Self-Financing vs. Other People’s Money
Self-financing is one path of small business funding, and it includes using your savings, home equity, stocks, bonds, 401k/retirement accounts, and credit cards to fund your business. When you go this route, you are very likely to use some bootstrapping techniques to get more bang for your buck. The problem with this is that you may not have enough liquidity to move at the pace you want. And most importantly, it’s risky. You are completely on the hook for the success or failure of your business when you do it alone.
Other people’s money is the second path. It comes in many forms including bank loans, investors, family and friends, venture capital and angel investors, crowdfunding, and vendor financing/leasing.
Why Using Other People’s Money Works
There are many benefits to using other people’s money to start your business, including less personal financial risk, the potential for guidance and advice from someone who has been down this path before, and often a better chance to build a viable and growth-oriented business.
Using other people’s money also buys you time and gives you an opportunity to do things in your business you may not have been able to do if you financed it yourself. You have more options, increased reach, and the ability to make a bigger impact much quicker as you start your business.
Reasons Not to Use Other People’s Money
I bet that sounds great, doesn’t it? It sure does! But before you head out to look for an investor, consider these reasons not to use other people’s money.
The biggest reason some entrepreneurs avoid using other people’s money is that they don’t want to lose control of the business. In most cases, you will typically have to relinquish a significant amount of ownership and control. You’ll have someone else to answer to and the decisions to be made are no longer just your own.

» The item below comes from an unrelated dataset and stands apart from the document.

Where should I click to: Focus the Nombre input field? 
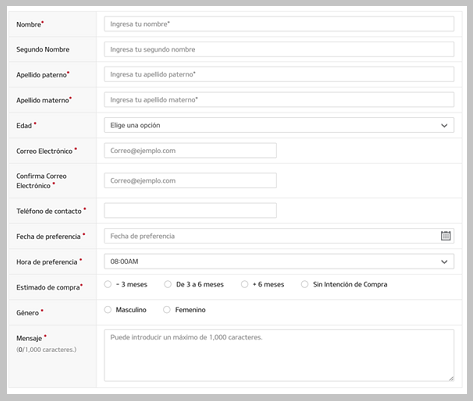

This also means your business goals will likely change, and sometimes even your business idea itself will morph into something larger, or just completely different. This can actually be a good thing, but you have to be open to this type of change and flexible enough to adjust the big picture you had before.
Another reason using other people’s money is dangerous for small business owners is that you are making a lifetime commitment to someone else — lifetime of your business, that is. Getting external funding is like a marriage; it’s structured and it has legal ramifications. It can be very hard to get out of it if the relationship goes sour.
If these reasons aren’t enough to turn you away from using other people’s money to start your business, then you have your work cut out for you. The competition for other people’s money is fierce, so make sure you have a solid business plan in place and that you’re ready to put in the elbow grease to locate the capital you need.